#### Instructions for the task
Search the data for the word "height" and copy each line that has it.

Pixel coordinate grounding data

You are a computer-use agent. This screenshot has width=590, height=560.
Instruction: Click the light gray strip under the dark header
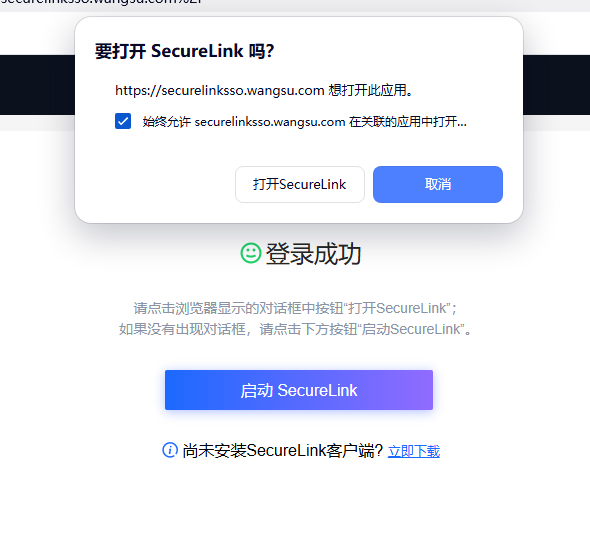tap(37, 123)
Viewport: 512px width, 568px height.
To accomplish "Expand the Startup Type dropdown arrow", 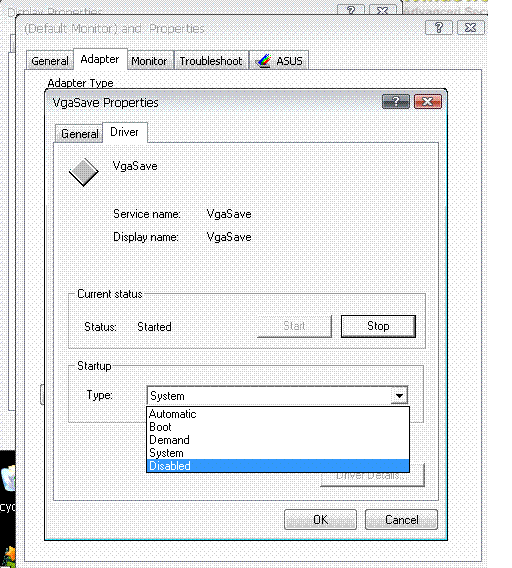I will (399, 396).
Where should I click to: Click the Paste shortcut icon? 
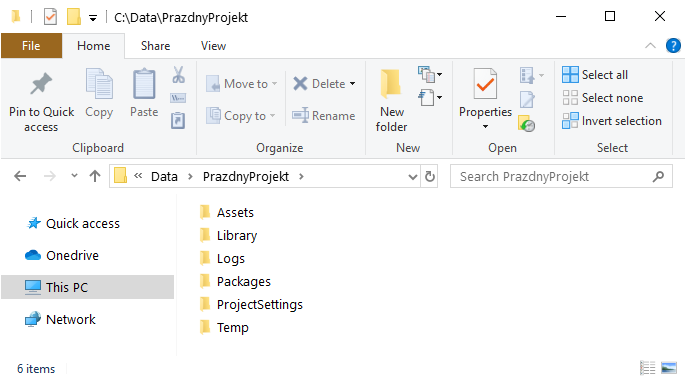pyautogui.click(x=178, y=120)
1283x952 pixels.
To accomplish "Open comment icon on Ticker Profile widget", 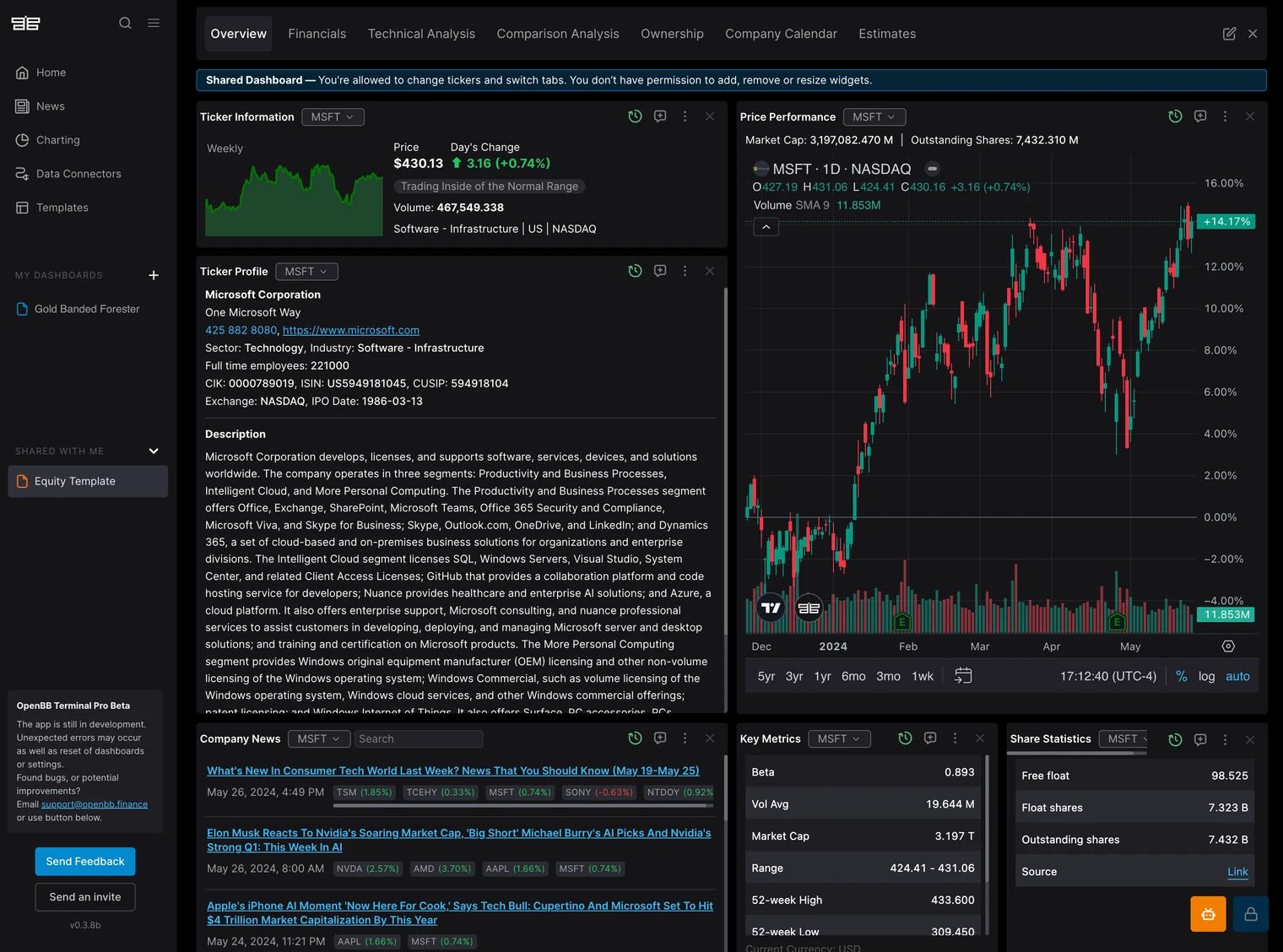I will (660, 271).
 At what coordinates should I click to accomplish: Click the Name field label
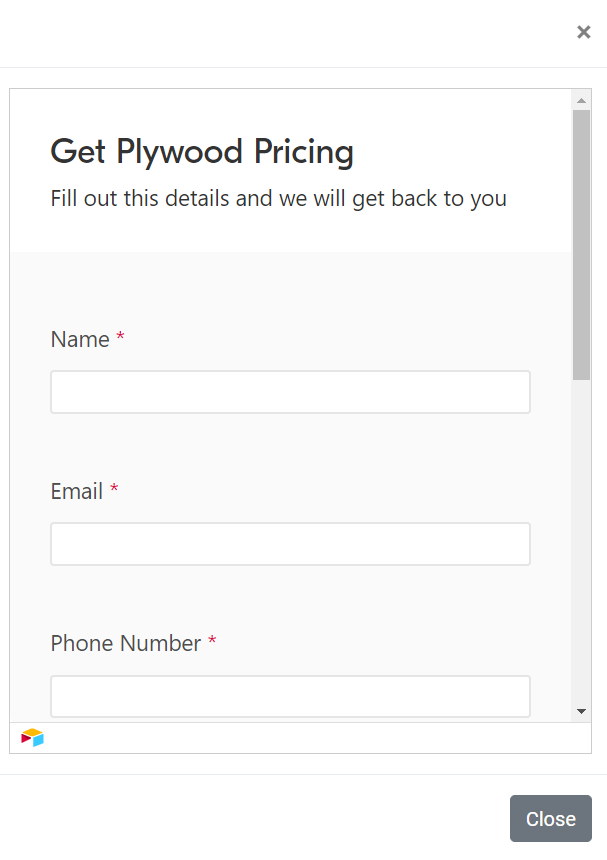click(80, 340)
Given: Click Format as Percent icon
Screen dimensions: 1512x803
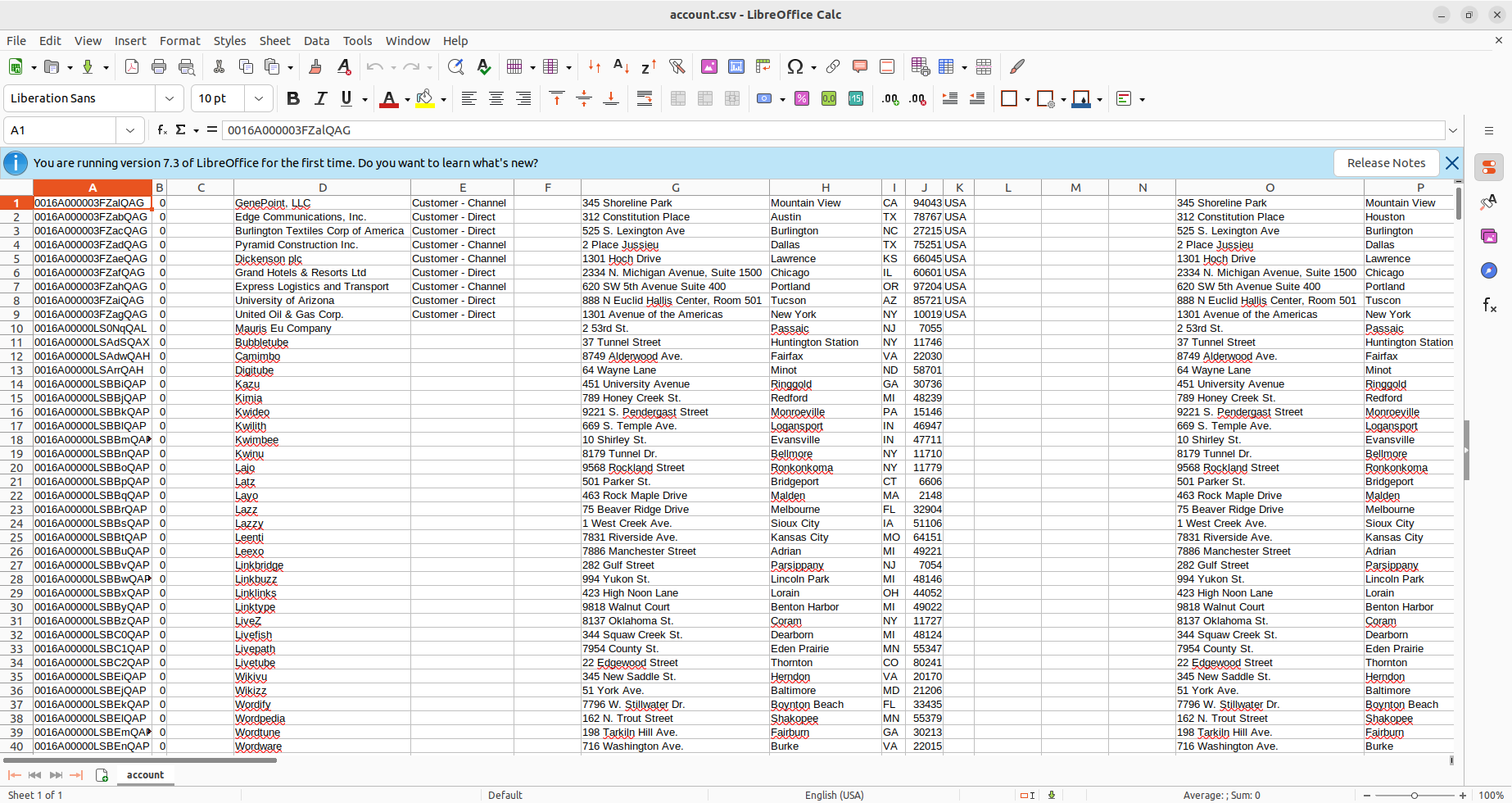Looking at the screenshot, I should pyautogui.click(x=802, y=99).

#### Answer box
You are a computer-use agent. This screenshot has width=590, height=560.
Viewport: 512px width, 568px height.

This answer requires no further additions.